A comedic change-of-pace amidst the filmmaker’s run of late dramas, the 1959 film is set in one of the new suburban communities on the outskirts of Tokyo that cropped up in the wake of World War II. A hive of petty squabbling and status envy to rival any American keeping-up-with-the-Joneses counterpart, the isolated hillside development becomes in Ozu’s treatment a singularly claustrophobic setting. More so than even in the director’s other domestic-set dramas, the action remains almost entirely confined to private interiors, boxed-in frameworks enlivened by bold Technicolor patches of reds and blues and framed by an entirely stationary camera. Respite comes courtesy of a single outdoor-set scene, a tea-and-rice picnic enjoyed by two truant boys flouting the adult-devised routine.
In his late work Ozu’s attention often turned to the younger generation, and Good Morning, although dividing its focus between a handful of characters of all ages, aligns its sympathies most clearly with the two school-age sons of a typical salaryman (Ozu regular Chishu Ryu). These boys spend their time practicing farting (an alarmingly high percentage of the film’s comic gags revolve around that somewhat tiresome conceit), sneaking off to watch television at the house of their proto-hippie neighbors and bugging their father for their own set. But when the older man grows tired of their repeated requests and tells them to shut up, the boys decide to punish him by taking a vow of silence.

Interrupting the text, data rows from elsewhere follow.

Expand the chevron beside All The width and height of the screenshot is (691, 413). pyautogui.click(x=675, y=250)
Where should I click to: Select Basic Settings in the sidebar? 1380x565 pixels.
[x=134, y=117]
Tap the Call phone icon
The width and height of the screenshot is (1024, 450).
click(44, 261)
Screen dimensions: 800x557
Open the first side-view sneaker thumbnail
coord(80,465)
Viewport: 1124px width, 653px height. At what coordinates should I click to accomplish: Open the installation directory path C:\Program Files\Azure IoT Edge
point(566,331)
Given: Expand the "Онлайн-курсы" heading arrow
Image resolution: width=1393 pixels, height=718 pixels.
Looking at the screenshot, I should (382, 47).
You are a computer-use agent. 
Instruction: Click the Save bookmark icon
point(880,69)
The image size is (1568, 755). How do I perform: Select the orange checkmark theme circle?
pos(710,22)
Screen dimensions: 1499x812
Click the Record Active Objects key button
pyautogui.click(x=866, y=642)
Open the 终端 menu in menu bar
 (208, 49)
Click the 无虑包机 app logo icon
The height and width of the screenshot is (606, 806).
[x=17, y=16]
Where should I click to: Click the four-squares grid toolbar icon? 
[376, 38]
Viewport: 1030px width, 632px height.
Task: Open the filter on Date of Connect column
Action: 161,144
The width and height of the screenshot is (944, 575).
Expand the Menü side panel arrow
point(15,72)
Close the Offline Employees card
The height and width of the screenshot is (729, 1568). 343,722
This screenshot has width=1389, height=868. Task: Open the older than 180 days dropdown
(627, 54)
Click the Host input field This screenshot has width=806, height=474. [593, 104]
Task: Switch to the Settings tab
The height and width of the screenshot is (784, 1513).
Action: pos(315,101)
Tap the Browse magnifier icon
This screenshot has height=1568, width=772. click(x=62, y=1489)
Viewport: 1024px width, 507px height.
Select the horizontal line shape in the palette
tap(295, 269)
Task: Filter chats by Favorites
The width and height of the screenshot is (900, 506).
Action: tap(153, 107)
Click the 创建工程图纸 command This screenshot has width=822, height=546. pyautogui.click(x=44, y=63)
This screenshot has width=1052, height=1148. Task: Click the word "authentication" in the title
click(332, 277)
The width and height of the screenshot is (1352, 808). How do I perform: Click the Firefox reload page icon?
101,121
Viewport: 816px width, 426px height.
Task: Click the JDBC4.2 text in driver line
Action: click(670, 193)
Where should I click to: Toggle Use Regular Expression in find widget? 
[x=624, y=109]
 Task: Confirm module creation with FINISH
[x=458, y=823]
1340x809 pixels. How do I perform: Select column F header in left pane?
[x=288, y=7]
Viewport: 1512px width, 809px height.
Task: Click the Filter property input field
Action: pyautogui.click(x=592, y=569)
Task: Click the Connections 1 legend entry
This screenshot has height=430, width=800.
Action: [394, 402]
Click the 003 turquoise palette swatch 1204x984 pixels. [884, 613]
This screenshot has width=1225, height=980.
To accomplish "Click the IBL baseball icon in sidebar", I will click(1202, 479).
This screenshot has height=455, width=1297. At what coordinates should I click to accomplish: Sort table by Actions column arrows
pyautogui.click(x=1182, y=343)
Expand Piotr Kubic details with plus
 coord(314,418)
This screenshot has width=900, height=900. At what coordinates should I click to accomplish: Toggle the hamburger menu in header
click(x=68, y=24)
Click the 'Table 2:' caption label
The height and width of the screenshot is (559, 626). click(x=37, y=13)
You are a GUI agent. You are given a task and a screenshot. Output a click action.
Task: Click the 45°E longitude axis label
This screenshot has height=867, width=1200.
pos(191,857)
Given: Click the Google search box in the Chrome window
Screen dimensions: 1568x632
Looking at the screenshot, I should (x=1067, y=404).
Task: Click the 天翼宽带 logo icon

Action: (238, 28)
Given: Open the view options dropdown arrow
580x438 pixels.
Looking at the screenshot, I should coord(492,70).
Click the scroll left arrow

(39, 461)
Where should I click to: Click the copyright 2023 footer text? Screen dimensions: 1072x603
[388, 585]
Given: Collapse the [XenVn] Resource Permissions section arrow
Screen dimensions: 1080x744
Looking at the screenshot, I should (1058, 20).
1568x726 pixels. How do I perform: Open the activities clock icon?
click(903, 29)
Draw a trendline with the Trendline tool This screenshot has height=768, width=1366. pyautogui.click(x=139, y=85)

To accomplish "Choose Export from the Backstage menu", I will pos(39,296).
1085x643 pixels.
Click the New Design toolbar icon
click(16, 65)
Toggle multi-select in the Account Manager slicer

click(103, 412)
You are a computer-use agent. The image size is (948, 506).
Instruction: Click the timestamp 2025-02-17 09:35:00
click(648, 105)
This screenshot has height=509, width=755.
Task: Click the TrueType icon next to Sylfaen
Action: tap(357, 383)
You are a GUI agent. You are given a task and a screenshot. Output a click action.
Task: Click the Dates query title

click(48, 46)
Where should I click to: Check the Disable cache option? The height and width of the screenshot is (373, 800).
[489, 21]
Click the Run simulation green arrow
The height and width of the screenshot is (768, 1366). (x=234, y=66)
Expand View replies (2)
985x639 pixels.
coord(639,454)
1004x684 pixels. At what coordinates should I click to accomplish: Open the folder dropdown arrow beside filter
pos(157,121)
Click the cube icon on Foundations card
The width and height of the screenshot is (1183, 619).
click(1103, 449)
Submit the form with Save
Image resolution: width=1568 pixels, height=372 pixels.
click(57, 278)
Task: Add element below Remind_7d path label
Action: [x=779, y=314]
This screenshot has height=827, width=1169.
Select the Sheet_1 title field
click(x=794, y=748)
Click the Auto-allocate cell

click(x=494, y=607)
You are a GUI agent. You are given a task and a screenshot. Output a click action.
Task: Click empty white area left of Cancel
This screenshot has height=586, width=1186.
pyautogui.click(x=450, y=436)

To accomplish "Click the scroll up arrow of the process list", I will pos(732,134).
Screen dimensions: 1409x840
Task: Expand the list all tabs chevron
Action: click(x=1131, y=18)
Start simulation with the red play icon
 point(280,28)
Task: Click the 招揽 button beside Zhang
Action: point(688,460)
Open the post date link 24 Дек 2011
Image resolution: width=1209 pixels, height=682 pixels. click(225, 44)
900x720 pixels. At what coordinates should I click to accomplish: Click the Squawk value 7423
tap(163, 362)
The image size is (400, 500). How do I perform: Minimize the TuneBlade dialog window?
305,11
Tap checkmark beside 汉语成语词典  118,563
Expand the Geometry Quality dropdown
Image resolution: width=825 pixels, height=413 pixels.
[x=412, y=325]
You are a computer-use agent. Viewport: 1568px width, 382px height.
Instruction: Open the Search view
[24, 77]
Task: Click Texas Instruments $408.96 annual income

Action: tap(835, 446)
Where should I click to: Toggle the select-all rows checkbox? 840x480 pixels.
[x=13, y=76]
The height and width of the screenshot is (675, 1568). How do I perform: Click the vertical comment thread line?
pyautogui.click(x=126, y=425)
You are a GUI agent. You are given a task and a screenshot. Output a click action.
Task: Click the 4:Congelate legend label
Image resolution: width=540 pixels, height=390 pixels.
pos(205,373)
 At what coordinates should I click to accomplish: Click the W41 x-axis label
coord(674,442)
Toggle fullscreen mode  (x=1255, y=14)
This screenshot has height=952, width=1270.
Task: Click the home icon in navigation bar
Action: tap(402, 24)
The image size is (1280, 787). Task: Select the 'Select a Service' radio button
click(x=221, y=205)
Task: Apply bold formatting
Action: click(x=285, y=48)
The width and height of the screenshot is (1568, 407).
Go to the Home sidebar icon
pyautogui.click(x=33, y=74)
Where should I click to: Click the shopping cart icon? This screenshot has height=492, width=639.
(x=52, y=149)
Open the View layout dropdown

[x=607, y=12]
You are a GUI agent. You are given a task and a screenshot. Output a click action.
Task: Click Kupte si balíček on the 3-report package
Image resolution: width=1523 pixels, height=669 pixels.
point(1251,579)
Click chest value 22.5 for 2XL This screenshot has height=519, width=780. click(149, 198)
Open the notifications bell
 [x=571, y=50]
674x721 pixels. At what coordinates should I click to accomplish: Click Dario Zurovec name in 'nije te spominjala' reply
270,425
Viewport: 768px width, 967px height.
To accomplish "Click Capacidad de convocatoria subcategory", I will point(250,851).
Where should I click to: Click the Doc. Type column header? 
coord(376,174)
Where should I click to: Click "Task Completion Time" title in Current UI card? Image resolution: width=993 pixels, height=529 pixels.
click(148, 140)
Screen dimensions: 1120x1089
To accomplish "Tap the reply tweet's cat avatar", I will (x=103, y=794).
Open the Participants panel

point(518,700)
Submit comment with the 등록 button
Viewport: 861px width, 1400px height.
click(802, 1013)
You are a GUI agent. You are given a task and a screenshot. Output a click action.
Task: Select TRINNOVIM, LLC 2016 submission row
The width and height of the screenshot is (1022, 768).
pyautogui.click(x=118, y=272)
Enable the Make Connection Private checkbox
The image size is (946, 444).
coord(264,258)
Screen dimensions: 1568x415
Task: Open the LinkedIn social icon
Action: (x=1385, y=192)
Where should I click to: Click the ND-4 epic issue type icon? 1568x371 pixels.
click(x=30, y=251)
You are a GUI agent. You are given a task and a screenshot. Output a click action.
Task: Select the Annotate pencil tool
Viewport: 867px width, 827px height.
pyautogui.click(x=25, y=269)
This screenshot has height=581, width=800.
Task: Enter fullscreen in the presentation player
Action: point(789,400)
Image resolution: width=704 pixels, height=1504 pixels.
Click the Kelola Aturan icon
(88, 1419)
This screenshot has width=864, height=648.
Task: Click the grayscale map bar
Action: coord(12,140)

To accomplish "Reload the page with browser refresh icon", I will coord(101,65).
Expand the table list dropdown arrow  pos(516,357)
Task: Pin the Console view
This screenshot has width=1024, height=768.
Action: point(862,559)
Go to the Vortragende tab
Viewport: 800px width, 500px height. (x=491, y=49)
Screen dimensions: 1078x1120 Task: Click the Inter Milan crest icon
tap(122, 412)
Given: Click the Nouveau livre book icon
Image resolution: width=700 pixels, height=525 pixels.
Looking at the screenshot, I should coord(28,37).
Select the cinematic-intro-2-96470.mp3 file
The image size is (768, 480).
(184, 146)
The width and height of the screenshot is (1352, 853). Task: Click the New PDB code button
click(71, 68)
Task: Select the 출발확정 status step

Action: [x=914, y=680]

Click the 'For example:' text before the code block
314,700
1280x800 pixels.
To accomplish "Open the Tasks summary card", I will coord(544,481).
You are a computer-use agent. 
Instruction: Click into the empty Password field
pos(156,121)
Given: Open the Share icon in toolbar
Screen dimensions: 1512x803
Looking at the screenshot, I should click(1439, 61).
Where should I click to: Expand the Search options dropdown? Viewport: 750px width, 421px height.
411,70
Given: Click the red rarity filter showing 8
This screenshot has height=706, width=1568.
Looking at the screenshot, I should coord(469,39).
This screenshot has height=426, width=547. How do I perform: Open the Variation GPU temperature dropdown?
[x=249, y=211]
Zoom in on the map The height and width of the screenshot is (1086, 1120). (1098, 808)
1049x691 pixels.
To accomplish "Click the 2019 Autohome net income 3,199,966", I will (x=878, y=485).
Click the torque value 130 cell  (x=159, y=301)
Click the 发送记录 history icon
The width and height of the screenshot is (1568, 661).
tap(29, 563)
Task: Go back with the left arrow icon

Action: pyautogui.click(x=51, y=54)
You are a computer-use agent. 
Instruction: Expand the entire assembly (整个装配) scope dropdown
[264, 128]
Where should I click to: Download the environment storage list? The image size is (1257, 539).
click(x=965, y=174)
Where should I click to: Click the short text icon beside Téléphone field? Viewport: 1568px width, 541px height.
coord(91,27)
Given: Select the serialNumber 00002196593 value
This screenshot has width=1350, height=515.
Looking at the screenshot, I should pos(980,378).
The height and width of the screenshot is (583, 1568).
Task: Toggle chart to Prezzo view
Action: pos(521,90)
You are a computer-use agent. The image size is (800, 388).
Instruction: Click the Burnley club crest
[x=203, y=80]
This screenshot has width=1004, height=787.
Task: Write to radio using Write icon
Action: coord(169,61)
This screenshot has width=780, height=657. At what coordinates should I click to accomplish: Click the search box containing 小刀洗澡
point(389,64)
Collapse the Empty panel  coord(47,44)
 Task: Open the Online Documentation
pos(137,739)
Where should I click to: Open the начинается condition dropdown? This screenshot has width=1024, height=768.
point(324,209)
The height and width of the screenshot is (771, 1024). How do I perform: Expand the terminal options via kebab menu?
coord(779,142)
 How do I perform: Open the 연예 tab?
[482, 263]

Citing the silly repeated formalities (“Hello” “Good morning” “Good evening”) that make up the excessive chatter of the adult world, the boys uphold their vow with admirable persistence — both at home and school — remaining mute for most of the duration of the film. And in a way they’re right to reject the conversation of the adult world: at its worst — as in the vicious gossip spread among the status-conscious housewives of the development — it can be far worse than simply idle chatter. But in Ozu the conventions of domestic arrangement must ultimately be accepted and, as several of the more sympathetic adult characters explain, the seeming trivialities of public conversation are a necessary formality; without them nothing can be done. Still, as the film suggests in its penultimate scene, as a potential romantic consummation remains maddeningly unachieved, these formalities are only a start. It’s in moving beyond them that lies the real challenge.